Give the lines of the listing between the line holding "Tutorials (498, 31)" and the line holding "php와 인포믹스 컴파일된 바이너리 파일은 없나여? (201, 608)", inclusive, as a numbered list with blank lines left out.

(Item position entries)
==========
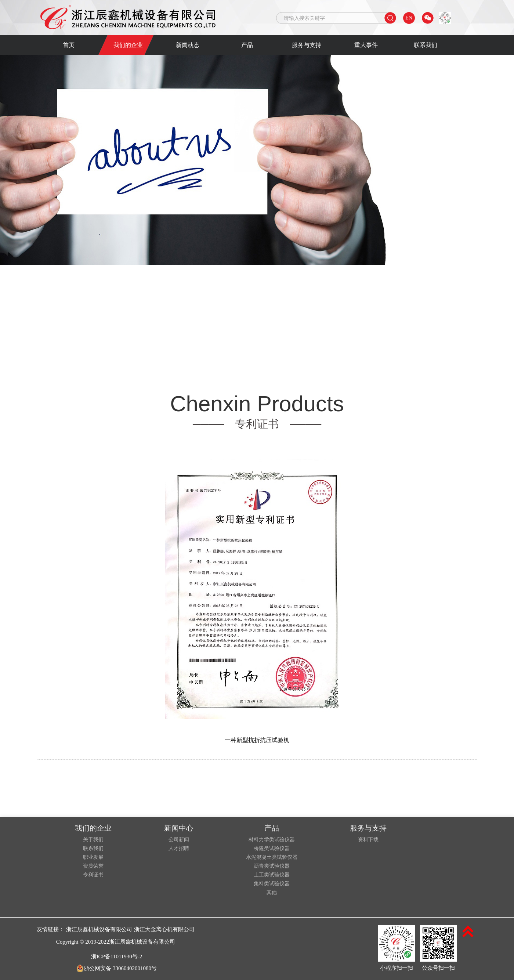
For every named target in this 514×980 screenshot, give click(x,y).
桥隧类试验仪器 (272, 848)
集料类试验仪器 (272, 884)
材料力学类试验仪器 (272, 840)
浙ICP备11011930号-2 (116, 956)
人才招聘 (179, 848)
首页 (68, 45)
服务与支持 (306, 45)
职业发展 (93, 857)
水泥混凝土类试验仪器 (272, 857)
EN (409, 18)
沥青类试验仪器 (272, 866)
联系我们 (425, 45)
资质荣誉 (93, 866)
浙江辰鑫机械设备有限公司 (99, 929)
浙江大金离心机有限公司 (164, 929)
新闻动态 (188, 45)
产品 (247, 45)
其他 (272, 892)
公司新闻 (179, 840)
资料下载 (368, 840)
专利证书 (93, 875)
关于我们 (93, 840)
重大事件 (366, 45)
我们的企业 (128, 45)
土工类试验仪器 (272, 875)
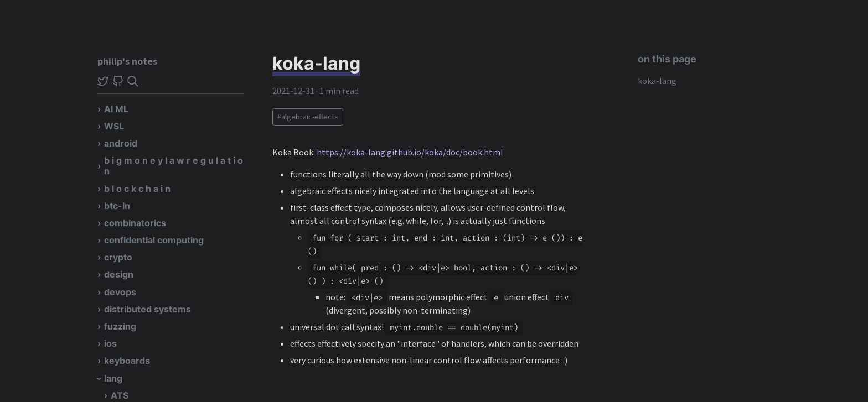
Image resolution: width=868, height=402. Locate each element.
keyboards (127, 361)
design (118, 274)
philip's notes (127, 61)
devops (120, 292)
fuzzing (120, 326)
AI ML (116, 109)
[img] (133, 81)
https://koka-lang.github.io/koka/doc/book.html (410, 152)
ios (110, 343)
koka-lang (657, 81)
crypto (118, 257)
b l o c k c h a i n (137, 189)
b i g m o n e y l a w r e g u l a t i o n (173, 165)
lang (113, 378)
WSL (114, 126)
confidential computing (154, 240)
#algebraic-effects (308, 117)
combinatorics (135, 223)
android (121, 143)
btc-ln (117, 206)
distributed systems (147, 309)
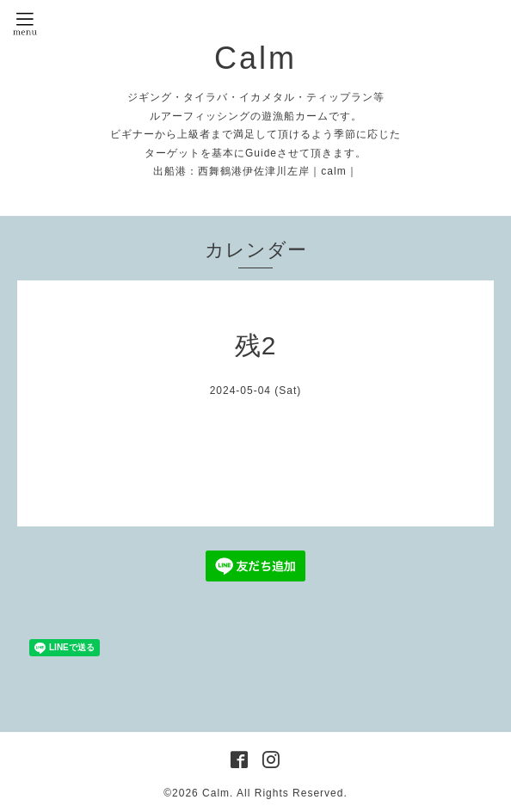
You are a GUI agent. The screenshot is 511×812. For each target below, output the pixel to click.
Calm (256, 58)
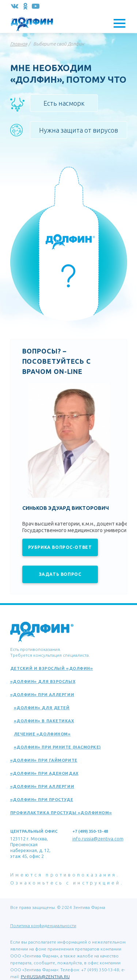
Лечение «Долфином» (42, 734)
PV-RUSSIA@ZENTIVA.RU (45, 977)
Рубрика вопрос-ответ (60, 547)
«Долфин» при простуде (42, 800)
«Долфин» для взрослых (43, 681)
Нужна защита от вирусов (78, 130)
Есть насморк (64, 103)
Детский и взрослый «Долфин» (52, 668)
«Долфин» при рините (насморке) (57, 747)
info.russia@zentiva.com (98, 839)
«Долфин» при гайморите (44, 760)
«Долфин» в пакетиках (44, 721)
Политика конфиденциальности (43, 926)
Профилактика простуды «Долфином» (61, 813)
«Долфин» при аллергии (42, 695)
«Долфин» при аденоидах (44, 773)
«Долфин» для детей (42, 708)
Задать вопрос (60, 574)
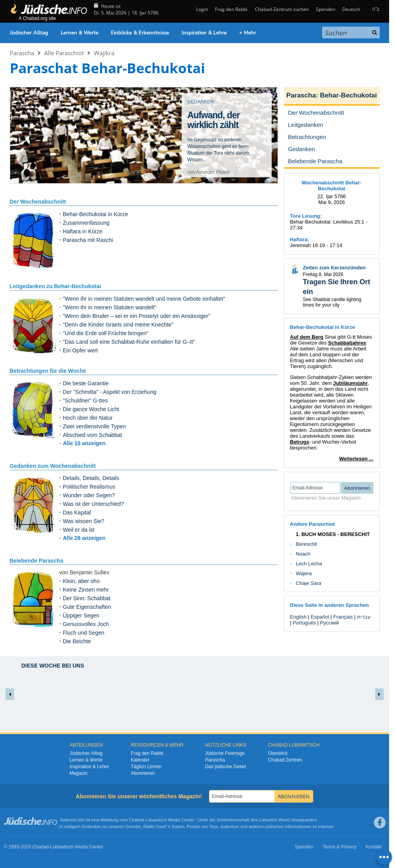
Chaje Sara (308, 583)
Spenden (325, 9)
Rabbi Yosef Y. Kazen (164, 826)
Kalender (140, 760)
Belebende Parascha (36, 561)
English (298, 617)
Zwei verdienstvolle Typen (94, 426)
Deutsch (351, 9)
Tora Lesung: (306, 216)
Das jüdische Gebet (225, 767)
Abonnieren (142, 773)
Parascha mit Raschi (88, 240)
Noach (303, 554)
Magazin (78, 773)
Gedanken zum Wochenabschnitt (53, 466)
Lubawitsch (156, 820)
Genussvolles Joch (86, 624)
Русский (329, 623)
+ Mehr (247, 33)
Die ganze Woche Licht (91, 409)
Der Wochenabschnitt (38, 202)
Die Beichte (77, 641)
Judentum (229, 826)
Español (320, 617)
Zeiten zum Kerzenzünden (334, 267)
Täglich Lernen (146, 767)
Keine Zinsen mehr (86, 590)
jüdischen (275, 826)
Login (201, 9)
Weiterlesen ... (356, 458)
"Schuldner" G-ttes (85, 401)
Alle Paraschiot (64, 53)
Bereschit (307, 544)
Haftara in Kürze (83, 231)
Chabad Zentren (285, 760)
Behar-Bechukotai (348, 95)
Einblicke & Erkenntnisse (140, 33)
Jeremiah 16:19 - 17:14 (316, 245)
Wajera (304, 573)
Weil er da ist (79, 530)
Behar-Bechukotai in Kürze (96, 214)
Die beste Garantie (86, 383)
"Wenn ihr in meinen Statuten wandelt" (110, 307)
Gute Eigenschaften (87, 607)
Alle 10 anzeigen (84, 443)
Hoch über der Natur (88, 418)
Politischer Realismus (89, 487)
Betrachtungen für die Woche (48, 371)
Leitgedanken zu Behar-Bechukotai (55, 286)
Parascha (22, 53)
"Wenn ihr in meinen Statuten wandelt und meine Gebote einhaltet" (144, 299)
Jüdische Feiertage (225, 753)
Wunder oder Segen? (89, 495)
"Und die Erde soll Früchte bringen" (106, 333)
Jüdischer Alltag (29, 33)
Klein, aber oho (81, 581)
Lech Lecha (309, 563)
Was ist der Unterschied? (94, 504)
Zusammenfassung (86, 223)
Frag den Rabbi (231, 9)
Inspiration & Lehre (204, 33)
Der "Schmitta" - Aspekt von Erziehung (110, 392)
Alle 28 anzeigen (84, 538)
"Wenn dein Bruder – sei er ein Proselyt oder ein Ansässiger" (137, 316)
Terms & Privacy (339, 847)
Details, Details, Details (91, 478)
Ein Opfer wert (80, 350)
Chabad (136, 820)
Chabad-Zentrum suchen (282, 9)
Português (304, 623)
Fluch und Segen (84, 633)
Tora (213, 826)
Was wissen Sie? (84, 521)
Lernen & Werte (79, 33)
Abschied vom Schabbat (92, 435)
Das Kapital (77, 512)
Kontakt (373, 847)
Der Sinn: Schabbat (87, 598)
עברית (364, 617)
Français (343, 617)
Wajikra (104, 53)
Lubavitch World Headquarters (288, 820)
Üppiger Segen (81, 615)
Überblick (278, 753)
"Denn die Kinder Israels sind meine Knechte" (118, 325)
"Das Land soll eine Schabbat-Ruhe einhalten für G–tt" (129, 342)
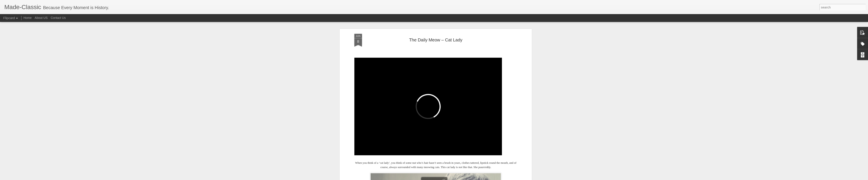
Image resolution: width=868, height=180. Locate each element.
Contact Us (58, 18)
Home (27, 18)
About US (41, 18)
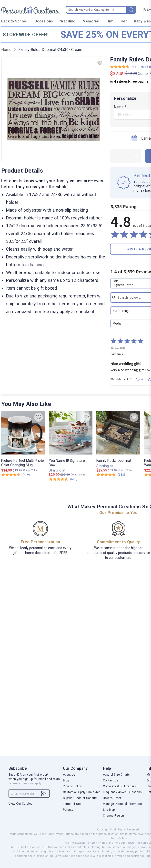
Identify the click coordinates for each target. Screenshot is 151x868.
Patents (68, 810)
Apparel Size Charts (116, 775)
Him (110, 21)
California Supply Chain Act (81, 792)
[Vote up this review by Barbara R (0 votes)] (140, 379)
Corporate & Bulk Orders (119, 786)
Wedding (68, 21)
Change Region (113, 815)
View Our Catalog (20, 804)
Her (124, 21)
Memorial (91, 21)
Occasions (44, 21)
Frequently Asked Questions (122, 792)
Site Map (109, 810)
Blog (66, 780)
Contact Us (111, 780)
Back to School (14, 21)
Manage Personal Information (123, 804)
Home (6, 50)
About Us (69, 775)
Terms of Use (72, 804)
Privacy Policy (72, 786)
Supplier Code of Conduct (80, 798)
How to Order (112, 798)
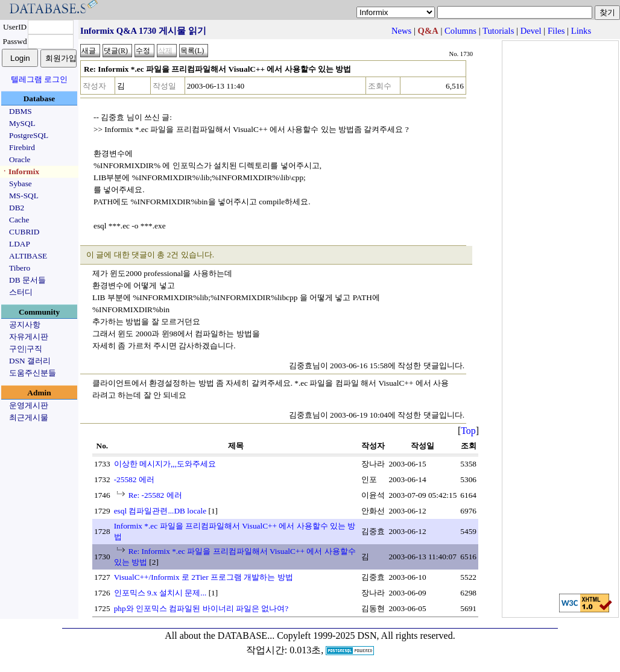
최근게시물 (28, 417)
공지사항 (25, 324)
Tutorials (498, 31)
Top (468, 430)
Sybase (21, 183)
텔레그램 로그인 (39, 79)
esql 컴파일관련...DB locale (160, 510)
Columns (460, 31)
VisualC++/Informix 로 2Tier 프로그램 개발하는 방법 (203, 577)
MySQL (22, 123)
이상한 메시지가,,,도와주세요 (165, 463)
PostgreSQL (28, 135)
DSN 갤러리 (30, 360)
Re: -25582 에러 (155, 495)
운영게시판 (28, 405)
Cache (19, 219)
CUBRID (24, 231)
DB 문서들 (27, 280)
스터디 (21, 292)
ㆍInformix (20, 171)
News (401, 31)
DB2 (16, 207)
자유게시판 (28, 336)
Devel (531, 31)
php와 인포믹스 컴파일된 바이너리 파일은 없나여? (201, 608)
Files (556, 31)
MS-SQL (24, 195)
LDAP (19, 243)
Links (581, 31)
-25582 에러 (134, 479)
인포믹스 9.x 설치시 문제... (160, 592)
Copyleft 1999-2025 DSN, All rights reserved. (366, 635)
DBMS (21, 111)
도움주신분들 (33, 372)
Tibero (19, 268)
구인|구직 (25, 348)
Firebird (22, 147)
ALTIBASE (28, 256)
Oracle (20, 159)
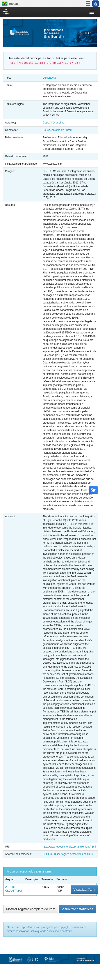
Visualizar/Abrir (84, 889)
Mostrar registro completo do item (31, 909)
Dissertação (49, 78)
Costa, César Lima (53, 123)
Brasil (9, 3)
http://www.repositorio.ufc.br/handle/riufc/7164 (69, 846)
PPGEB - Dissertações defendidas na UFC (67, 854)
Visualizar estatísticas (77, 909)
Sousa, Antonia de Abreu (57, 130)
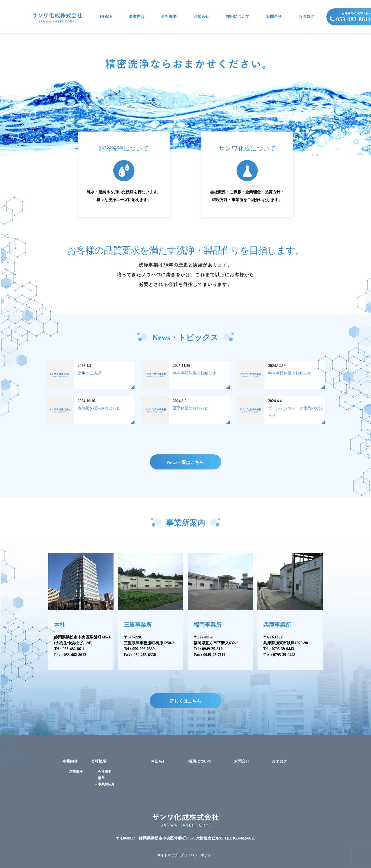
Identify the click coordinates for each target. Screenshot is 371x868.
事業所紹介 (106, 784)
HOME (106, 17)
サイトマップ (167, 855)
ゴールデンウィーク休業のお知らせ (295, 411)
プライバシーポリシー (197, 855)
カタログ (306, 17)
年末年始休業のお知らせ (194, 373)
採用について (238, 17)
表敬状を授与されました (99, 408)
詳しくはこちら (186, 701)
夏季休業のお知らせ (191, 408)
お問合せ (274, 17)
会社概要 (169, 17)
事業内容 (137, 17)
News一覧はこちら (186, 462)
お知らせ (201, 17)
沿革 (101, 778)
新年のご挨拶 (89, 373)
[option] (186, 94)
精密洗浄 (76, 772)
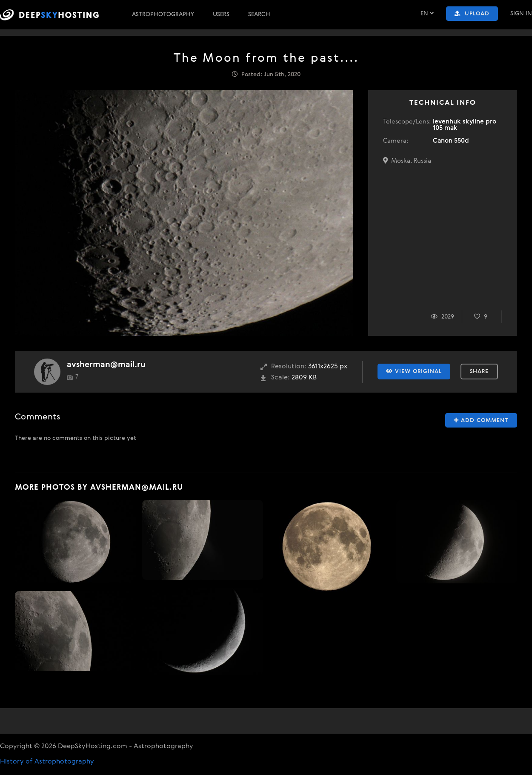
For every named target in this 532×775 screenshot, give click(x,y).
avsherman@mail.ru (106, 365)
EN (427, 13)
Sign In (521, 14)
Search (259, 14)
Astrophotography (163, 14)
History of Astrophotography (47, 762)
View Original (414, 371)
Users (221, 14)
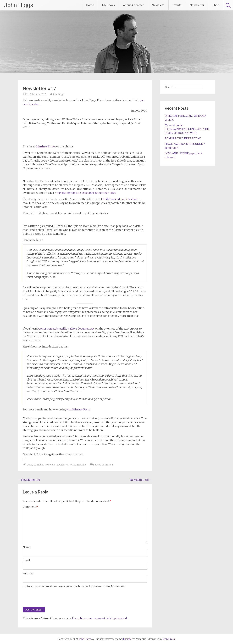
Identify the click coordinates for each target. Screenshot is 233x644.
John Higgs (18, 5)
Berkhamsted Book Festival (120, 199)
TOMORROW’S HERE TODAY (183, 138)
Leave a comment (103, 465)
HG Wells (50, 465)
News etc (158, 5)
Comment (30, 507)
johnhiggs (59, 94)
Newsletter (197, 5)
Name (26, 547)
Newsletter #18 (141, 480)
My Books (108, 5)
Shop (216, 5)
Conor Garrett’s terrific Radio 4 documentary (66, 328)
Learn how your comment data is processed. (100, 618)
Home (90, 5)
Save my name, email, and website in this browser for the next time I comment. (76, 586)
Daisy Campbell (36, 465)
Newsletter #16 (29, 480)
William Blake (78, 465)
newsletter (62, 465)
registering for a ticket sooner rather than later (86, 193)
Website (28, 573)
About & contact (134, 5)
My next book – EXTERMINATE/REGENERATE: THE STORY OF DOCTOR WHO (187, 129)
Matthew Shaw (46, 146)
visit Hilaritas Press (78, 409)
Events (177, 5)
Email (26, 560)
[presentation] (45, 597)
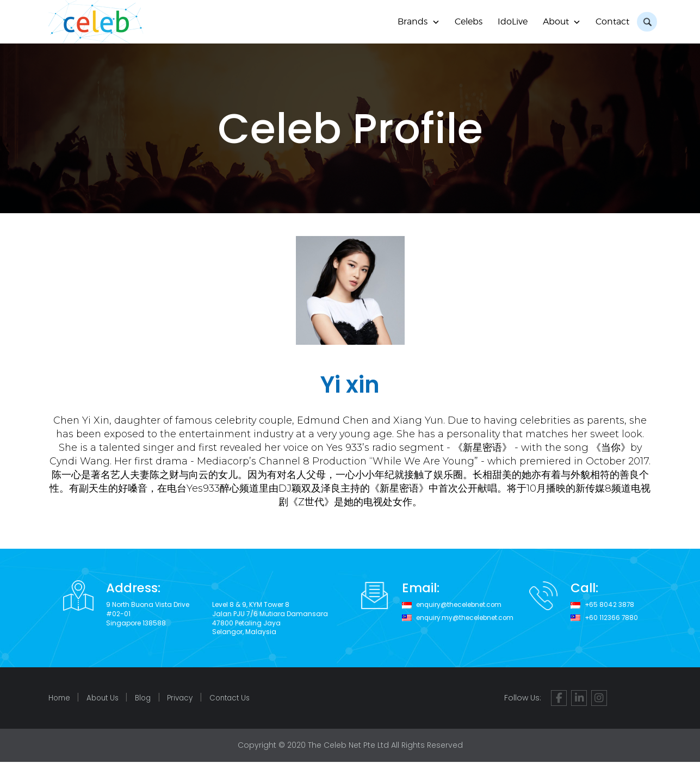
==========
◆ The solution
1. Tutorials (498, 31)
2. Top (468, 430)
3. Sybase (21, 183)
4. 텔레그램 로그인 (39, 79)
5. esql 컴파일관련...DB locale (160, 510)
6. Columns (460, 31)
7. VisualC++/Informix 로 2Tier 프로그램 개발하는 방법 (203, 577)
8. MySQL (22, 123)
9. 이상한 메시지가,,,도와주세요 (165, 463)
10. PostgreSQL (28, 135)
11. DSN 갤러리 (30, 360)
12. Re: -25582 에러 (155, 495)
13. 운영게시판 (28, 405)
14. Cache (19, 219)
15. CUBRID (24, 231)
16. DB 문서들 (27, 280)
17. 스터디 (21, 292)
18. ㆍInformix (20, 171)
19. News (401, 31)
20. DB2 (16, 207)
21. 자유게시판 (28, 336)
22. Devel (531, 31)
23. php와 인포믹스 컴파일된 바이너리 파일은 없나여? (201, 608)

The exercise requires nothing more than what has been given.